CARRIE. You’re a queer one, Julie Jordan!
You won’t ever tell a body what you think.
You’re as tight-lipped as an oyster,
And as silent as an old Sahaira Spink!
JULIE. Spinx.
CARRIE: Huh?
JULIE: Spinx.
CARRIE: Uh-uh. Spink.
JULIE: Y’spell it with an “x.”
CARRIE: That’s only when there’s more than one.
JULIE (outbluffed): Oh.
[from Carousel, by Richard Rodgers and Oscar Hammerstein II]
Yesterday, March 10, was the birthday of Lorenzo Da Ponte (1749–18301), who wrote the libretti for, among other works, Mozart’s operas The Marriage of Figaro and Don Giovanni (and who, and I think this qualifies as a Fun Fact, eventually fled bankruptcy in Europe, spent some time running a grocery store in Sunbury, Pennsylvania, and later became the first professor of Italian literature at Columbia University in New York City).
(Well, make that Fun Facts.
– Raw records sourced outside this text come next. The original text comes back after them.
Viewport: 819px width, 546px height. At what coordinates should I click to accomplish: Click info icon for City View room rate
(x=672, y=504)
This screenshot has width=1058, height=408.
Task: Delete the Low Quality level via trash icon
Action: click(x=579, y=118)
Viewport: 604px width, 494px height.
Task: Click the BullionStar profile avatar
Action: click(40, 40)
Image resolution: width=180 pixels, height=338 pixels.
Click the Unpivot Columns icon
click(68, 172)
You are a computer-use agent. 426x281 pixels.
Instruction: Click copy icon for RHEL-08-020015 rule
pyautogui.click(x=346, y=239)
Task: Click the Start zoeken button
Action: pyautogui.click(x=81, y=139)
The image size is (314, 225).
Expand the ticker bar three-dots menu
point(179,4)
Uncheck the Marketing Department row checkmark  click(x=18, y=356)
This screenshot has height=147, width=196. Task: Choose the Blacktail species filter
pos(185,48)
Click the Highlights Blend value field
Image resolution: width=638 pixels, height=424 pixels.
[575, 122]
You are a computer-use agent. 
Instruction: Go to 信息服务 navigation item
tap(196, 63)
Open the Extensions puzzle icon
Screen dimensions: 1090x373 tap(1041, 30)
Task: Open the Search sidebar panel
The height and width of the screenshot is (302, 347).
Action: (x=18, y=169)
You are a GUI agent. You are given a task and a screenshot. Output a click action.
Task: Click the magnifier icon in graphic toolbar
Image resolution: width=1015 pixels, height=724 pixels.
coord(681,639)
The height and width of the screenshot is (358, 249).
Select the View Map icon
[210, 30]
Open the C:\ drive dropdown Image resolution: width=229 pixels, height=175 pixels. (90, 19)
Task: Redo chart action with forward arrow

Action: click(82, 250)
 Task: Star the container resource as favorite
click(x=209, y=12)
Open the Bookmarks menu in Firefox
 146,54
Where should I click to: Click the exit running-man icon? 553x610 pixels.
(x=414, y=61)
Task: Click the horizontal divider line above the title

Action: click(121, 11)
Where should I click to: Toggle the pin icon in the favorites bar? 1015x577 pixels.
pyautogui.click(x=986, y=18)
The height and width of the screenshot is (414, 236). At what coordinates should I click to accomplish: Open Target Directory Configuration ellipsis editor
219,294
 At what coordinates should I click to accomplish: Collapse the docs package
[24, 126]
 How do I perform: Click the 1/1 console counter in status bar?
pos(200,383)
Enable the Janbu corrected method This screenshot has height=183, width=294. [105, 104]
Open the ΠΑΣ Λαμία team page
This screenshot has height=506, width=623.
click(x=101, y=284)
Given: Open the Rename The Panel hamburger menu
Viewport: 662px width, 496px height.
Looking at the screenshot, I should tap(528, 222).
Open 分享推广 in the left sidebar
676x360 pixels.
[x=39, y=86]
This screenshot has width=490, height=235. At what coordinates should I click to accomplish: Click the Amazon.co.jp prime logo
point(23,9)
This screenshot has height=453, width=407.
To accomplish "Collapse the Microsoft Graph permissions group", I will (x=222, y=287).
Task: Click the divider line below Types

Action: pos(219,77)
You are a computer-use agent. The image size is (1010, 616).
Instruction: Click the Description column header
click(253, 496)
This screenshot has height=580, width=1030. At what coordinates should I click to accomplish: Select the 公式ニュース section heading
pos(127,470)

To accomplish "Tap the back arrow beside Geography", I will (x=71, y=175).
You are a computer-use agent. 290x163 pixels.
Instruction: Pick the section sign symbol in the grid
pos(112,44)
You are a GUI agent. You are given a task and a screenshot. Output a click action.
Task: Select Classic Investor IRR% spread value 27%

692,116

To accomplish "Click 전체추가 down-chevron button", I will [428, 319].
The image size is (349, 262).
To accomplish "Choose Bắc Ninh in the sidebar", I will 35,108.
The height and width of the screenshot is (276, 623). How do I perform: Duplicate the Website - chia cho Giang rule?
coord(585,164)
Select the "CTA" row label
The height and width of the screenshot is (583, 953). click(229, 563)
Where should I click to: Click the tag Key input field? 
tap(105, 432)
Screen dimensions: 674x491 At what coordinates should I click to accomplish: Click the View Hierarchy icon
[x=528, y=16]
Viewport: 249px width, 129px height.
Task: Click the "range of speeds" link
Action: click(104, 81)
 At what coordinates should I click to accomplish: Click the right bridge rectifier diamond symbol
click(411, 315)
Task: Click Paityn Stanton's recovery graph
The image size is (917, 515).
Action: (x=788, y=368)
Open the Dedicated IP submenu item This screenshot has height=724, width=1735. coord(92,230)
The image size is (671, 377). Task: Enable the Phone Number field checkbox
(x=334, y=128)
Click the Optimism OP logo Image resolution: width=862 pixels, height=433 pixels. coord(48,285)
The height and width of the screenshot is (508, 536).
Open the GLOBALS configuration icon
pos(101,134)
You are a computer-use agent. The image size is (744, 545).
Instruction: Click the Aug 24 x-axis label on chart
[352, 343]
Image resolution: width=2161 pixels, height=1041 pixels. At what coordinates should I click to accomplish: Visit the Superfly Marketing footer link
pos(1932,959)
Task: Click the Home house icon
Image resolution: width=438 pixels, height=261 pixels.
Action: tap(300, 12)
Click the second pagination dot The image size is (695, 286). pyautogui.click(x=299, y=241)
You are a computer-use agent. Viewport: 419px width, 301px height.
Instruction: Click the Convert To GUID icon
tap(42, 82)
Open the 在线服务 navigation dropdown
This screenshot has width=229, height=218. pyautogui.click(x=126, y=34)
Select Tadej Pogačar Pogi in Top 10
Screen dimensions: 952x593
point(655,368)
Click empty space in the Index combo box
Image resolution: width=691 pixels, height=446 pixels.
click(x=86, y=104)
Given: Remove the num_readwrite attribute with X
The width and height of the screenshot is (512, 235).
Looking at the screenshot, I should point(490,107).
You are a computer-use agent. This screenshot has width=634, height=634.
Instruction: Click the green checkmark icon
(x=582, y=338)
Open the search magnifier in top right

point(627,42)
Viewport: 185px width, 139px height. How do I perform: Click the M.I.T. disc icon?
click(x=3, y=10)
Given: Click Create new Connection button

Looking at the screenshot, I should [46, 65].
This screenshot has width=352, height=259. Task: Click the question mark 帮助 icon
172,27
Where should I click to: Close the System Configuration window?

Because there’s more than one.)
As much as I tend to favor standard English-language plurals for non-English-derived words once they’ve been thoroughly domesticated, I’m happy to assign libretti to Da Ponte rather than librettos because (a) he’s Italian, (b) we’re talking about operas, which are inherently fawncy, and, (3), “libretti” is a fun word.
It’s a matter of tone, really.
One might say, then, that The Marriage of Figaro and Don Giovanni have libretti, Song of Norway and Kismet have librettos, and Follow the Girls and Ankles Aweigh have books.2


That said, I was surprised, following my own thought drift, to learn that as far as the English-language plural for a collection of Israeli agricultural collectives is concerned, “kibbutzim” (the original Hebrew construction, natch) leaves “kibbutzes” choking in its dust, and I couldn’t really tell you why.3
When it comes to -im pluralizations, we also similarly tend to favor “seraphim” over “seraphs,” and as to seraphims’ Garden of Eden–guarding4 siblings, those are certainly cherubim, cherubs being cute little wingèd pudgeball toddlers often found lounging around the clouds in their scanties.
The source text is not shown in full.